County Proclaims Commitment to Combat Citrus Disease

County Proclaims Commitment to Combat Citrus Disease

The Tulare County Board of Supervisors approved a proclamation demonstrating the County’s commitment to fight and prevent the Asian Citrus Psyllid (ACP) and Huanglongbing (HLB), the disease it transmits.

The Board approved the proclamation at their fifth and final evening meeting for the 2017 year which was held on Tuesday, November 14th at the Porterville City Council Chambers. Tom Tucker, Assistant Agricultural Commissioner/Sealer gave a presentation on the worst disease known to the citrus industry, HLB also known as Citrus greening disease.

Tucker stressed the important roll the citrus industry plays in the County and why the disease with no known cure poses a threat to the local economy. Tulare County is the number one citrus growing county in California with 75 packing sheds and processing facilities. The annual production value of citrus in Tulare County is $1.3 Billion according to the 2016 Annual Tulare County Crop and Livestock Report.

To date, there have been more than 750 ACP finds in Tulare County alone posing a bigger threat to citrus acreage totaling more than 132,000 in the County.  The only method to control spread is removal of infected trees.
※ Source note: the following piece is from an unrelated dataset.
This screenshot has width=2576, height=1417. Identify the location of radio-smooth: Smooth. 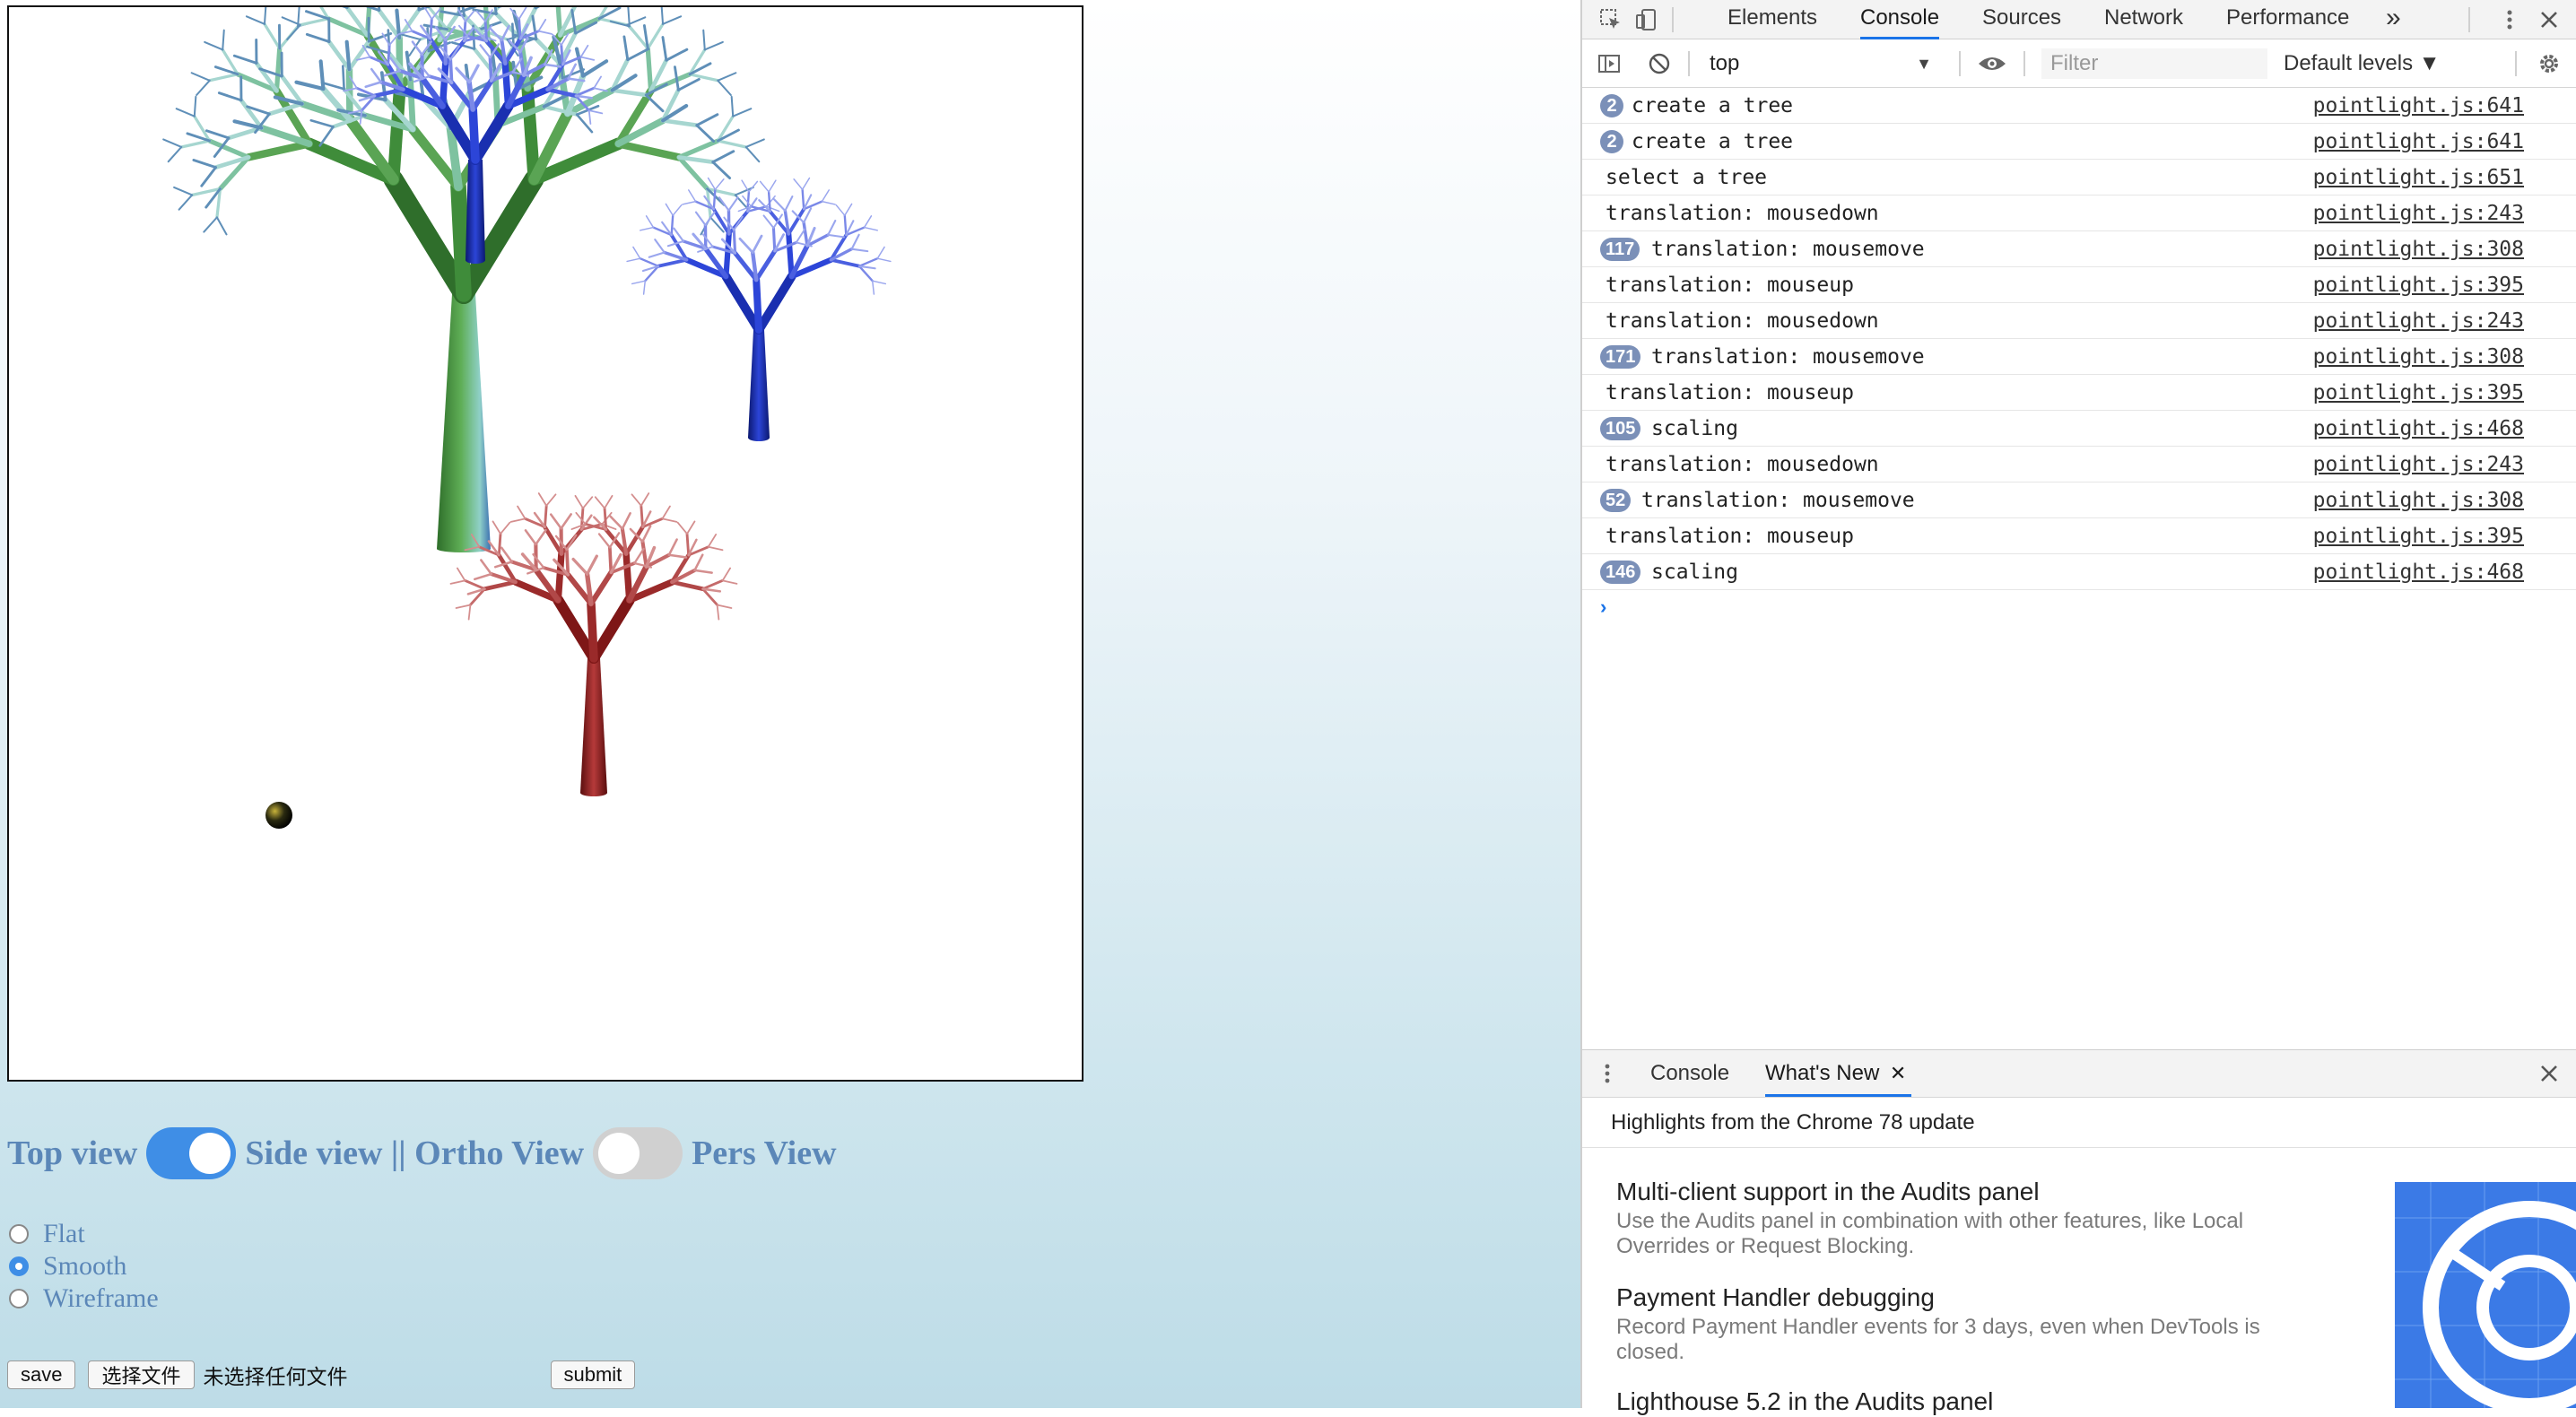
(84, 1266).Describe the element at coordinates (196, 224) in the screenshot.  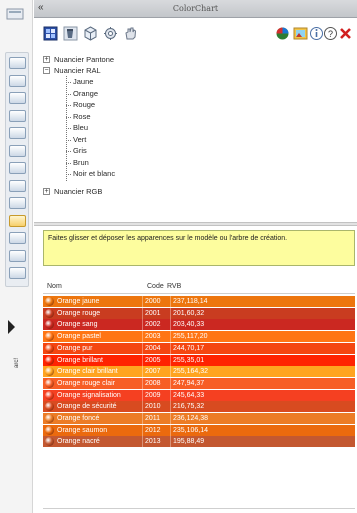
I see `panel-splitter` at that location.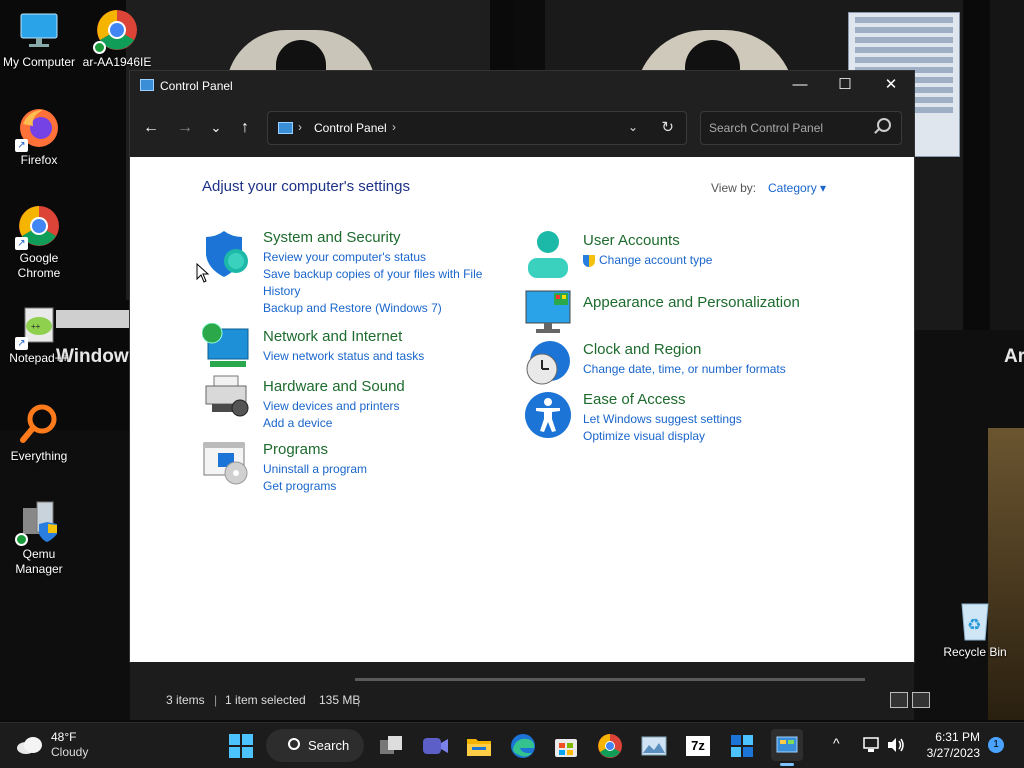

The proclamation reaffirms the authorization already provided under the California Food and Ag Code given to the Agricultural Commissioner to order the removal of trees, if necessary, to destroy or control the pest.  

“The impact to commercial groves and the economy of Tulare County could be devastating if we do not raise awareness,” stated fifth generation Tulare County citrus farmer and District One Supervisor Kuyler Crocker, who led the effort to create the abatement program. “This is the first step. I will work with our neighboring counties to establish similar programs, as Tulare County has done.”

The initiative received support from various members of the community as well as citrus and faming groups including California Citrus Mutual, Citrus Research Board, California Citrus Threat, Tulare County Farm Bureau and others.

“The action taken by the Board of Supervisors Tuesday night is very gratifying;” states California Citrus Mutual President Joel Nelsen. “The battle against Huanglongbing is being waged on many fronts in all U.S. citrus production areas. The Tulare County Board recognizes the partnership that exists between industry and local government. This appreciation for the family farmer in our County and the potential economic impact is indeed gratifying.”

Along with committing to the fight against the disease, the Board also passed a resolution allowing the Office of County Counsel to represent the County in all proceedings relating to the protection of citrus trees and abatement of neglected or abandoned plants or crops.  A budget adjustment was approved in the amount of $250,000 to cover the costs of infected tree removal expenses for Fiscal Year 2017/2018.